そう心で唱えながらも、僅かに手が震えていた。
本当は、怖いんだ。きっと。
僕の頬を、何かが濡らした。
ーーーーーーーー雨だ。
ぽつりぽつりと降り出した雨は、次第に強くなっていく。
晴れているのに、雨が降っている。こういうのを、狐の嫁入りと言うのだろうか。
「おい、遥。大丈夫か?」
「え…あぁ、大丈夫だよ」
友達が心配そうに僕を見つめている。
こんな事している場合じゃない。早く、寮に帰ろう。
玲のことは、早く忘れてるんだ。
僕は、玲に背を向けて歩き出した。
「ちょっと待てよ」
後ろから聞こえた声に足を止めた。
「何?」
振り向かずに、答えた。
「俺、此処に引っ越してきたんだ。だから、お前と同じ中学に入ることになった」
「…そう」
「俺、お前に謝りたい。あの時、俺バカで、何にも考えずに言っちゃったからさ。
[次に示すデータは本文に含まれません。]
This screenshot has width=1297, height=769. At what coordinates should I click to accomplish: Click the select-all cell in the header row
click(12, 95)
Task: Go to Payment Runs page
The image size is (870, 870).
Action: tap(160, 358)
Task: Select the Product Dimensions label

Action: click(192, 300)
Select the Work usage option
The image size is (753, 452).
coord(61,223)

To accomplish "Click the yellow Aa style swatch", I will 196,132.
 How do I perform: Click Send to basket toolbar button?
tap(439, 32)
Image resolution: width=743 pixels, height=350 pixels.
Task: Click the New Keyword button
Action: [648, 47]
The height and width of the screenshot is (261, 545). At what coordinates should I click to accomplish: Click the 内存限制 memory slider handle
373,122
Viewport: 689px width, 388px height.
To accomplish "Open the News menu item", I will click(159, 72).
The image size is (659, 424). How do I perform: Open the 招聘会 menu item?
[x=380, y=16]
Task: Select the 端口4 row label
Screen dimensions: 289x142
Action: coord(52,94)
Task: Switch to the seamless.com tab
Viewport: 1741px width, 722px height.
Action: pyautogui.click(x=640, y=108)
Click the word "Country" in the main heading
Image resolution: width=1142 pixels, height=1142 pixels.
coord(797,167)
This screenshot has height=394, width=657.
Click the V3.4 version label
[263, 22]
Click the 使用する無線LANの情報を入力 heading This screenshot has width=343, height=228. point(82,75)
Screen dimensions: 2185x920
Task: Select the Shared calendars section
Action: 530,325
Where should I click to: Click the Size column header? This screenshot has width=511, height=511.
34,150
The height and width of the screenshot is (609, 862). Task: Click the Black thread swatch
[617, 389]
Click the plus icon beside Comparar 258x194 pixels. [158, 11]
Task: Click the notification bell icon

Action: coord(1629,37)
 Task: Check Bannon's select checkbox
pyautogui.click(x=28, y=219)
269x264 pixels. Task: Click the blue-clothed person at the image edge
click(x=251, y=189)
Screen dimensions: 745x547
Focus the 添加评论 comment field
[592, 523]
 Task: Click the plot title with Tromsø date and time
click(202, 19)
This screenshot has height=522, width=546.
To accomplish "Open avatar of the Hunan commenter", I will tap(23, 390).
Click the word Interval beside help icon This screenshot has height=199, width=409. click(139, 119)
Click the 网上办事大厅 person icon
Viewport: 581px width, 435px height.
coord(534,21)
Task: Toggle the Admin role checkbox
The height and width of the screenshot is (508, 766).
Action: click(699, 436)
その、同じ中学に入るんだし、これからは仲良く」
「謝らないで」
何を今更言っているんだ。
遮るように放った僕の言葉に驚いたのか、玲は何も言わなくなった。
「君の事は、もうとっくに許してるよ」
「じゃ、じゃあ…」
「だけど、忘れないで。君が僕をバケモノにしたってこと」
少し後ろを向いて、玲を見た。
玲は、余程驚いたのか、立ちすくんでいた。
行こう、と言って、僕はまた、友達と歩き出した。
「バケモノって、何の話だよ」
「何でもないよ。昔見た、映画の話」
「映画の話なんかするかなぁ…普通」
「するもんだよ、案外さ」
ーーーーーーーーあれ?
目の前が、真っ白になっていく。友達の声が、どんどん遠のいていく。
何か、柔らかいものに包まれるように、ふわふわと身体が浮いていくのがわかった。